* Data for this exercise *
■ ■ ■ ■ ■ ■ ■

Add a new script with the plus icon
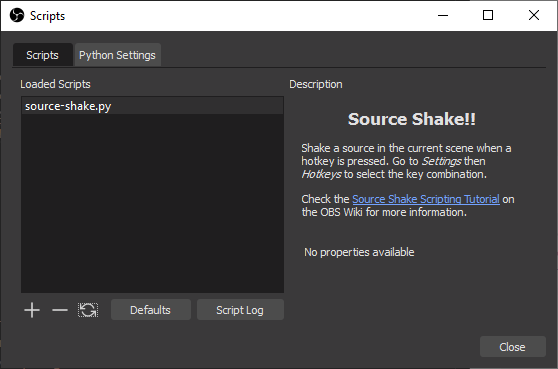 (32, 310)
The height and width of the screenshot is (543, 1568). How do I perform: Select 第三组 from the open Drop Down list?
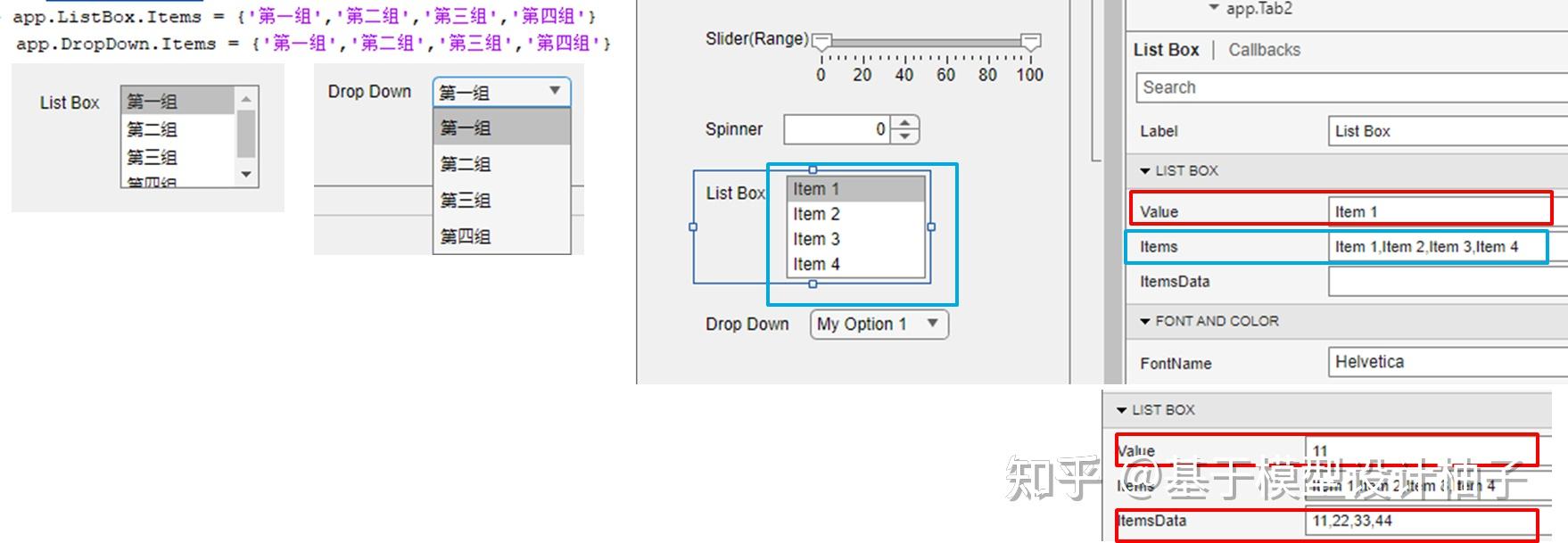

■ ■ ■ ■ ■ ■ ■

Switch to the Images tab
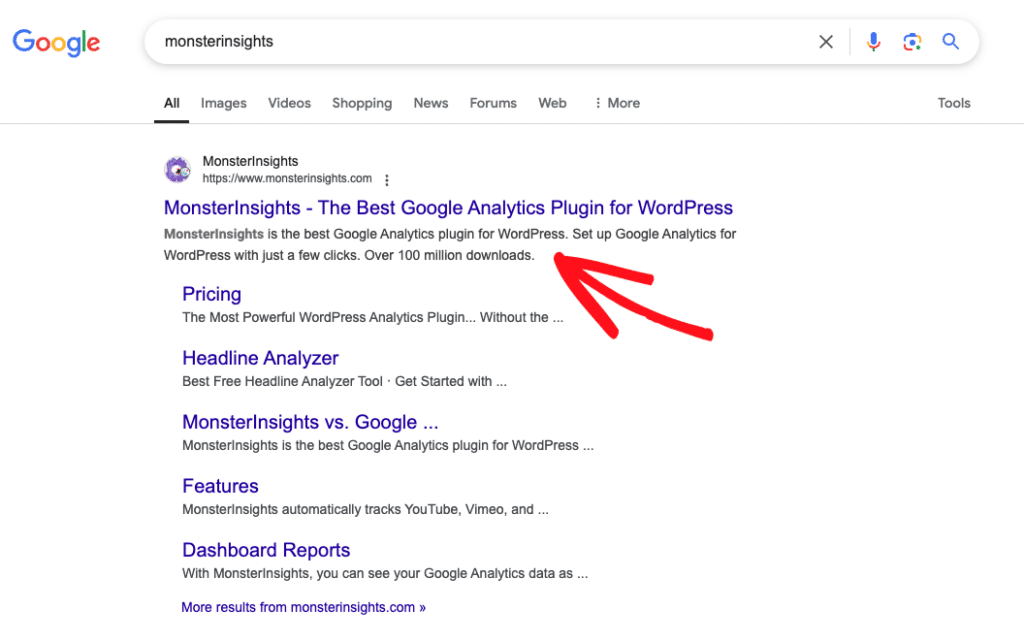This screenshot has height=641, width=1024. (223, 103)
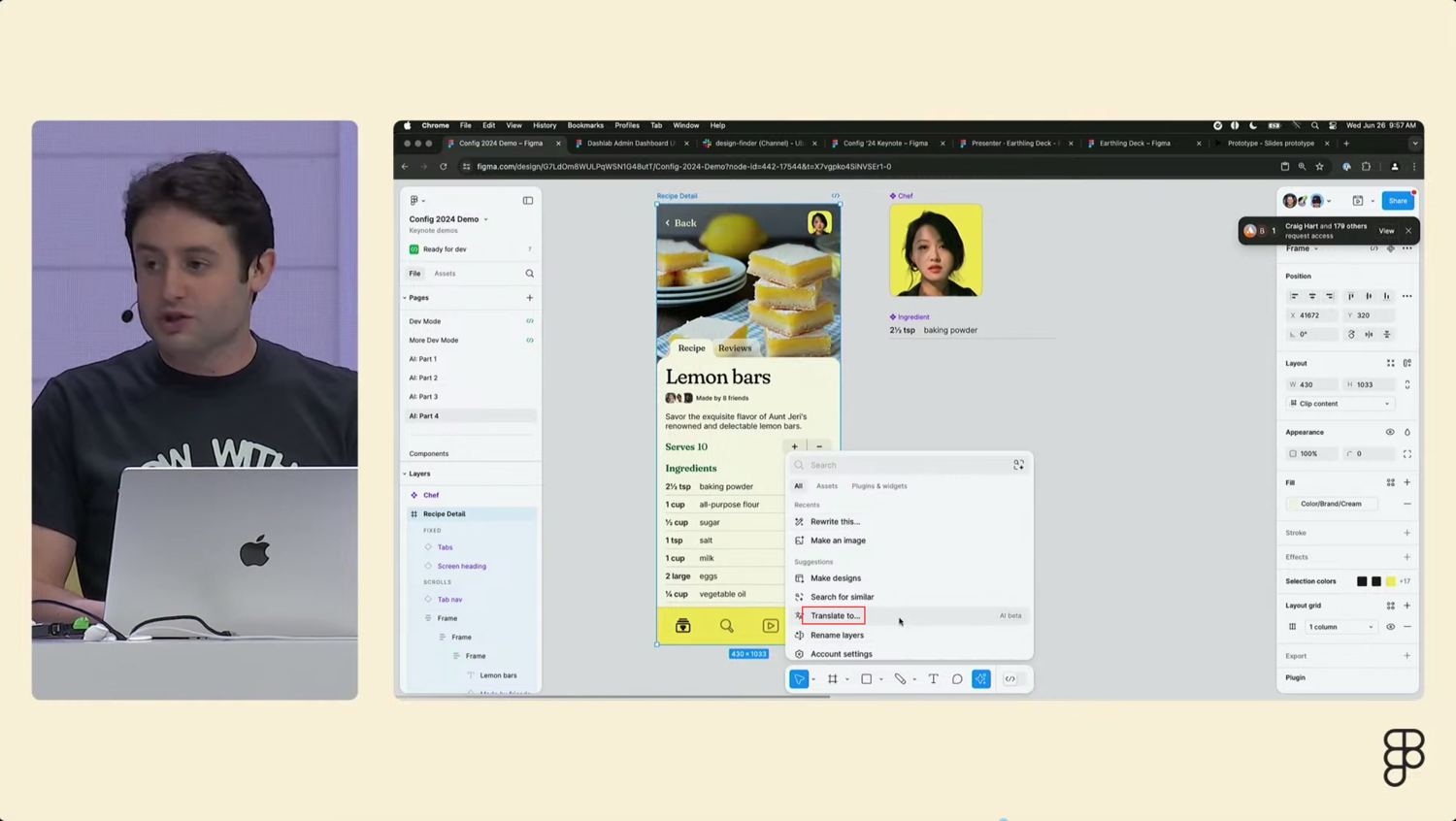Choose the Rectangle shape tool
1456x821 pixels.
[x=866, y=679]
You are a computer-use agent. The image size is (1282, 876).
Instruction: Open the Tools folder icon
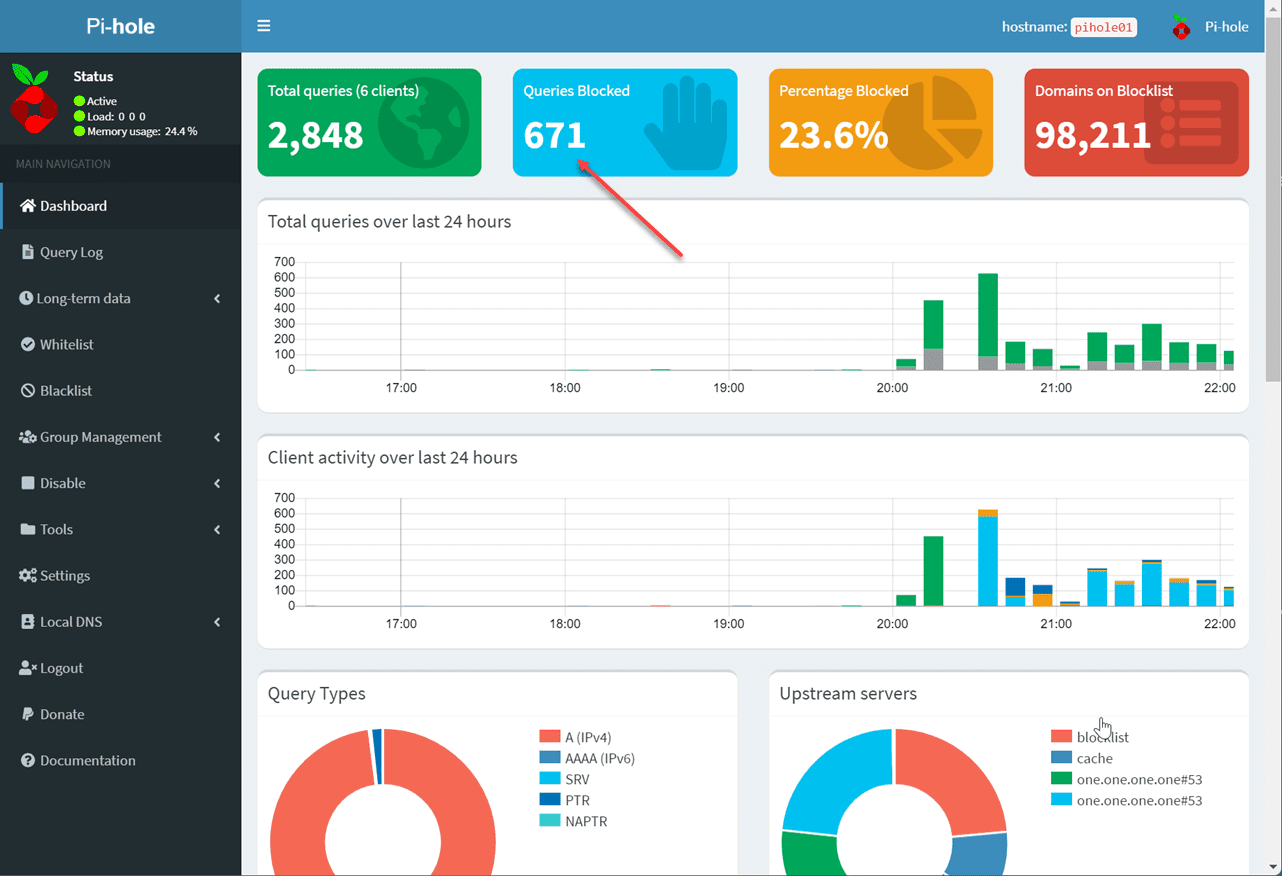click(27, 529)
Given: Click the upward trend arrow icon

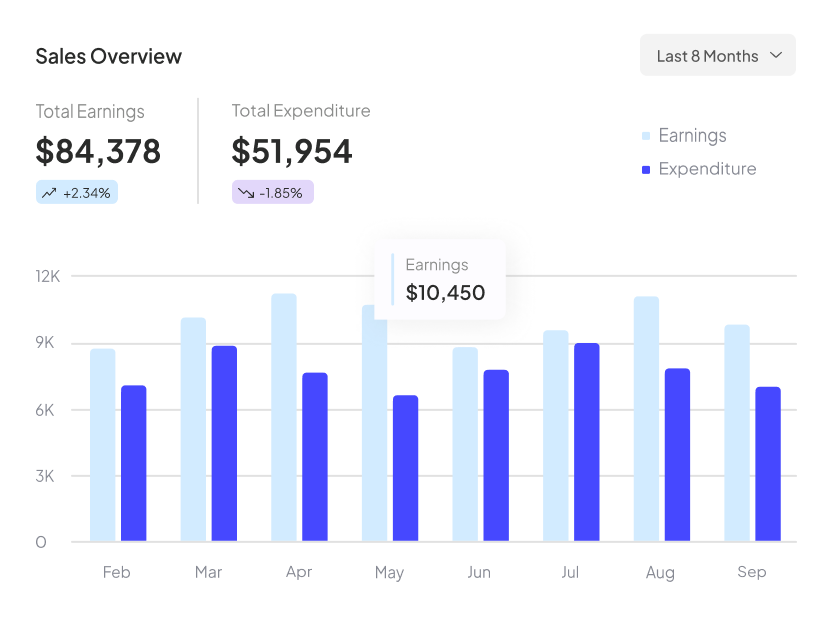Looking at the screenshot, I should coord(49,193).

■ ■ ■ ■ ■ ■ ■

Text only, no pictures: please print exactly the lines above from the line with "Add a new script with the plus icon" up to and including the line with "The height and", and nothing else.

* Problem solution *
Add a new script with the plus icon
 (32, 310)
The height and width of the screenshot is (543, 1568). How do I perform: Select 第三组 from the open Drop Down list?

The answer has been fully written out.